“Slieve Croob at sunset, from the Saintfield Road, Ballynahinch."
Oils on canvas, 20” x 30”.
It has been awhile since my last post, but I have been thinking a lot about what I am trying to do with my painting. In one sense, my aim is completely straightforward, I am trying to record what I see as "realistically" as I can. But the realism is the one of my perception and experience of the scene, not as a camera would record it. The above example illustrates the point. I decided to create this painting after seeing the sunset from this spot whilst driving between Bangor and Ballynahinch. I took photographs to assist - but these could not actually record the play of light the way I was seeing it. If I photographed the sky, the ground was under-exposed, and even if I allowed for this so as to photograph the land, the contrast was still too great between parts which were illuminated by the setting sun and the areas of shadow. However, I could see details within the shadow, the highlit areas and the sky as I scanned the scene. Hence my experience of the scene was as a whole.

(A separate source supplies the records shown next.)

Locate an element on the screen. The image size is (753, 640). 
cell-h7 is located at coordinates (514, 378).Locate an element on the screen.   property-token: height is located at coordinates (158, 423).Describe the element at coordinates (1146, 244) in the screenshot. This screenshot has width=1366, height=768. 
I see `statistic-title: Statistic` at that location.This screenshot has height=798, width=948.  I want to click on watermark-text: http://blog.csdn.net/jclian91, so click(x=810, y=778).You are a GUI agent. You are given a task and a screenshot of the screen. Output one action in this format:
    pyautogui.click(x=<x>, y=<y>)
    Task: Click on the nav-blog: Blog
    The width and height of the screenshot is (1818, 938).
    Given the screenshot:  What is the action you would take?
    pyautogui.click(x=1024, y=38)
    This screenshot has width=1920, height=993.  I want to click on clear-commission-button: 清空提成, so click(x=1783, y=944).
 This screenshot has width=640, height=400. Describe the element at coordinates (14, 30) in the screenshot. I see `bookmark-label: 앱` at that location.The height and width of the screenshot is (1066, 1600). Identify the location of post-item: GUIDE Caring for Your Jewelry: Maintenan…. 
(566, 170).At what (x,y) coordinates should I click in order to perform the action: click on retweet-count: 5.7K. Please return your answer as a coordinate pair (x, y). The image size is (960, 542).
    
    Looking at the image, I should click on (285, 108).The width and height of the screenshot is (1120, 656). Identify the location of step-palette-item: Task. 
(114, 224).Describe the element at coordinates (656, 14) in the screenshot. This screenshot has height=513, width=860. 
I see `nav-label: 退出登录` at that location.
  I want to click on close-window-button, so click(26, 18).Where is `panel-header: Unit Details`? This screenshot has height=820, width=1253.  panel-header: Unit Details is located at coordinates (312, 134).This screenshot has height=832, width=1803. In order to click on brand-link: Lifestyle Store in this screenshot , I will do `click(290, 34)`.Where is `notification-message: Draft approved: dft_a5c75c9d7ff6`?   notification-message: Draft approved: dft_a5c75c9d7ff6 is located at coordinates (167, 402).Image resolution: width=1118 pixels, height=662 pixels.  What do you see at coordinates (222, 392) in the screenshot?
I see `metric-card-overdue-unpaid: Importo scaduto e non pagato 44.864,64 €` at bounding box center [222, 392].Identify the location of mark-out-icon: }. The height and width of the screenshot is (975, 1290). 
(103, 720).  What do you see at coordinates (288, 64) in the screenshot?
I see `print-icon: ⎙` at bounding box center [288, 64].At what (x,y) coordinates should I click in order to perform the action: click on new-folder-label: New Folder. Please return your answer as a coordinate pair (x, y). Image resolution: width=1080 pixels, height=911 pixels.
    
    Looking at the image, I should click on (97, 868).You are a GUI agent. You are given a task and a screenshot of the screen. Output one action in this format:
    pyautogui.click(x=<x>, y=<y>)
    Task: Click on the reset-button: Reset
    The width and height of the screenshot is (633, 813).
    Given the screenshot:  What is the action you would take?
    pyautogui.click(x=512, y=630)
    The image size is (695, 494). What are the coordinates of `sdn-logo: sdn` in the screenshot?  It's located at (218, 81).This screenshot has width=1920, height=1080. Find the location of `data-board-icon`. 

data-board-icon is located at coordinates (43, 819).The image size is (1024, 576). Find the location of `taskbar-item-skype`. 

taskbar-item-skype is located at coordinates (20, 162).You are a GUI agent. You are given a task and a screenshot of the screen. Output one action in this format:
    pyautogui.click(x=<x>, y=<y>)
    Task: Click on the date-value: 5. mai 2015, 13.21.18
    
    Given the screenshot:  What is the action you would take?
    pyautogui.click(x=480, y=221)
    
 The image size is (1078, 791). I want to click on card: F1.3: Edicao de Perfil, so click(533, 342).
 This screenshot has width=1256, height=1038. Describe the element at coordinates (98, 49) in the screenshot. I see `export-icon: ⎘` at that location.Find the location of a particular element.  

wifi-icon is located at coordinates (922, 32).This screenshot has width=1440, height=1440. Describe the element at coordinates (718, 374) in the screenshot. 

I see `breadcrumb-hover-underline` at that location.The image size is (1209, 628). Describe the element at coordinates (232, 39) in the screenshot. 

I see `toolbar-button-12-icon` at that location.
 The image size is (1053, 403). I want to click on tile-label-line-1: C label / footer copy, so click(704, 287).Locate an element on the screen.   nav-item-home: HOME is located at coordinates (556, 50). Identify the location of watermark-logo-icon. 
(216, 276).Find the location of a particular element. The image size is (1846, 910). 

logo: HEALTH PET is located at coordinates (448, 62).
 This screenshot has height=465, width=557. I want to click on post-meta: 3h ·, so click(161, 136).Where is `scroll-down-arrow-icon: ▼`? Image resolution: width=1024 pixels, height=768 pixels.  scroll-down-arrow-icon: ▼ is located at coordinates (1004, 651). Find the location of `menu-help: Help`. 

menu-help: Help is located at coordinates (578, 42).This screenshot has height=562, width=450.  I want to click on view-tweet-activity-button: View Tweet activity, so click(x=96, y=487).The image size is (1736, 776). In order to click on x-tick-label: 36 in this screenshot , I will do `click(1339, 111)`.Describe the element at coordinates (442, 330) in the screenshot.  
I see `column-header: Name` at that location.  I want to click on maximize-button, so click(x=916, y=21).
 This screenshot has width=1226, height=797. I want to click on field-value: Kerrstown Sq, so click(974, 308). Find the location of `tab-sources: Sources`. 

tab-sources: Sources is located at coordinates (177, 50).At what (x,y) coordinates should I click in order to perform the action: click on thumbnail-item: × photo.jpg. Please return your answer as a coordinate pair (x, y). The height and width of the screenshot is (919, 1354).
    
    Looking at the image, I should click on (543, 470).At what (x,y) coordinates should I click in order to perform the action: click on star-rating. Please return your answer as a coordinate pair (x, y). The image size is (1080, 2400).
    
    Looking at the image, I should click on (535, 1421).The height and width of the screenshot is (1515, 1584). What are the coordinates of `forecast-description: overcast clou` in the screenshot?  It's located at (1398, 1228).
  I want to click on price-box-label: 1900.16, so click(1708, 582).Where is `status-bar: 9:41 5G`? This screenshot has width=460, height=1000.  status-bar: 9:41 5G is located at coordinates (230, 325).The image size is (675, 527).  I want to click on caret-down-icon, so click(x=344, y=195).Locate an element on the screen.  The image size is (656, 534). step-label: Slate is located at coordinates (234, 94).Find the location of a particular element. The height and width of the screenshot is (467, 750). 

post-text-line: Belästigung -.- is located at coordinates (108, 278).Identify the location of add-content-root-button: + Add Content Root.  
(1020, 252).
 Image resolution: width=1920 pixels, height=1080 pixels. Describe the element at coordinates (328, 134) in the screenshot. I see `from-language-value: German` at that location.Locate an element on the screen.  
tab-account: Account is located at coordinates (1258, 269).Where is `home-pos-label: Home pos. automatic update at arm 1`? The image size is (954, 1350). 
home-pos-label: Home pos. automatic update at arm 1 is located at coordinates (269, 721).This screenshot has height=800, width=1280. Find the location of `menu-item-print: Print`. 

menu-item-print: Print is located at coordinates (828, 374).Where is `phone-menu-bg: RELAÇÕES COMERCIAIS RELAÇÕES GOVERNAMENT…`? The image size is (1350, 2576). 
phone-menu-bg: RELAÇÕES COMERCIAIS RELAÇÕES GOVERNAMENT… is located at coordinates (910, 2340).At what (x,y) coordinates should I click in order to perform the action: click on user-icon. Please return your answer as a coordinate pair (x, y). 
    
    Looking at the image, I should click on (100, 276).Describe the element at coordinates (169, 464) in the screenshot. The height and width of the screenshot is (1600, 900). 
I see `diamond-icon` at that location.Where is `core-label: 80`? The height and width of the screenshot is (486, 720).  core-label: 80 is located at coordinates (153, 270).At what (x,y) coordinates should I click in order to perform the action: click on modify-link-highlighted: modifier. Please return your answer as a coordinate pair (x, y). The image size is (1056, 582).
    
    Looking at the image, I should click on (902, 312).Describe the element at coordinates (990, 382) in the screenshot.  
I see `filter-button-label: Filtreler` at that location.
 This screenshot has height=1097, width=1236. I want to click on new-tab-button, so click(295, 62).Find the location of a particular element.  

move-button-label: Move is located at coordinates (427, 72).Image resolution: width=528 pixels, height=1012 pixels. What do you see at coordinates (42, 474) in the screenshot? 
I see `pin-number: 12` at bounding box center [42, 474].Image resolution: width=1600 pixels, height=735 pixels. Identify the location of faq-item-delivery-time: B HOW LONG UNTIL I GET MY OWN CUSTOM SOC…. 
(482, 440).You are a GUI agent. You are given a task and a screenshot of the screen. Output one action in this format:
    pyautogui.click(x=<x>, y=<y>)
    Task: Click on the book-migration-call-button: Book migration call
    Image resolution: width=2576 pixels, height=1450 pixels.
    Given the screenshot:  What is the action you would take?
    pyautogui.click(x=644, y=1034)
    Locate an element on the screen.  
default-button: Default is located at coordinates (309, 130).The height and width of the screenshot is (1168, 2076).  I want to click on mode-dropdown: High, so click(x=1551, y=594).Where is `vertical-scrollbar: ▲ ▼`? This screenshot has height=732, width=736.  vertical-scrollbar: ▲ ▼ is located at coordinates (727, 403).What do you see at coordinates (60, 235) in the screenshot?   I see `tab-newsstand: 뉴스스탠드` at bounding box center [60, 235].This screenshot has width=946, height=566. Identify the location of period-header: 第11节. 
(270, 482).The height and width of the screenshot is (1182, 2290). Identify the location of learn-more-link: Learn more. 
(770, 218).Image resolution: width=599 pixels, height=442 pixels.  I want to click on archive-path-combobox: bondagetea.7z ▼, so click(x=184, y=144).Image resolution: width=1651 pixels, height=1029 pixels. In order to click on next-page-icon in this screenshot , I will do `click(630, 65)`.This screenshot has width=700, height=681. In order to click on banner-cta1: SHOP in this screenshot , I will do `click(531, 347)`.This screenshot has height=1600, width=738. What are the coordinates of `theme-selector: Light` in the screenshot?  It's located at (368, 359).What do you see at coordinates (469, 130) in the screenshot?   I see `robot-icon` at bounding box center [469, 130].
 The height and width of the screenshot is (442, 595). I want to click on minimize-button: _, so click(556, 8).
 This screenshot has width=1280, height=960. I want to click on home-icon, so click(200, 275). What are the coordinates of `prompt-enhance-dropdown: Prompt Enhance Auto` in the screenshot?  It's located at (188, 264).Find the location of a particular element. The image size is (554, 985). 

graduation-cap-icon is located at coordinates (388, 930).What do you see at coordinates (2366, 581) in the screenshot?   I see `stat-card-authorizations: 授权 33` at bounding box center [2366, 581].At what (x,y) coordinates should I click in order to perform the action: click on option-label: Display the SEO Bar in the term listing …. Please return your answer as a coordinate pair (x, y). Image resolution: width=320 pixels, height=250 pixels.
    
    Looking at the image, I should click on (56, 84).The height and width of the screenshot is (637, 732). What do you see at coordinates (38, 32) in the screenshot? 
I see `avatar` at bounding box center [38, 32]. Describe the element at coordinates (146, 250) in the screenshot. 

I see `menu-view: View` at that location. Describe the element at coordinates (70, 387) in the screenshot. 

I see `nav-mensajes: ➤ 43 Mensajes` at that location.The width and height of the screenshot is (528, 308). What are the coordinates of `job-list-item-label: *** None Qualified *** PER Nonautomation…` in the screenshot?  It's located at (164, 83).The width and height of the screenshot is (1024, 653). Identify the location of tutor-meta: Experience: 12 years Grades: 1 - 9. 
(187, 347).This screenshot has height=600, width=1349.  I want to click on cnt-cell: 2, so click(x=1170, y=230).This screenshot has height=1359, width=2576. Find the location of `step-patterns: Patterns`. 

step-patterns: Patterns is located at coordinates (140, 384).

I started the painting by, as is my custom, sketching in the composition from observation - but under normal lighting conditions. Some of the filling in was then done with the assistance of photographs - but modified by my memories of the scene. When a similar sunset occurred, I returned to the site to attempt to check details from observation - but I found that the way the light fell on the canvas was so extreme that it largely made this impossible. In the end, I simply used the experience to refresh my memory of the colours and shading and then completed the painting in the studio.
In fact, I am very pleased with the result. I believe that it portrays the "truth" of my experience of the sunset in a way that is impossible for photography to do.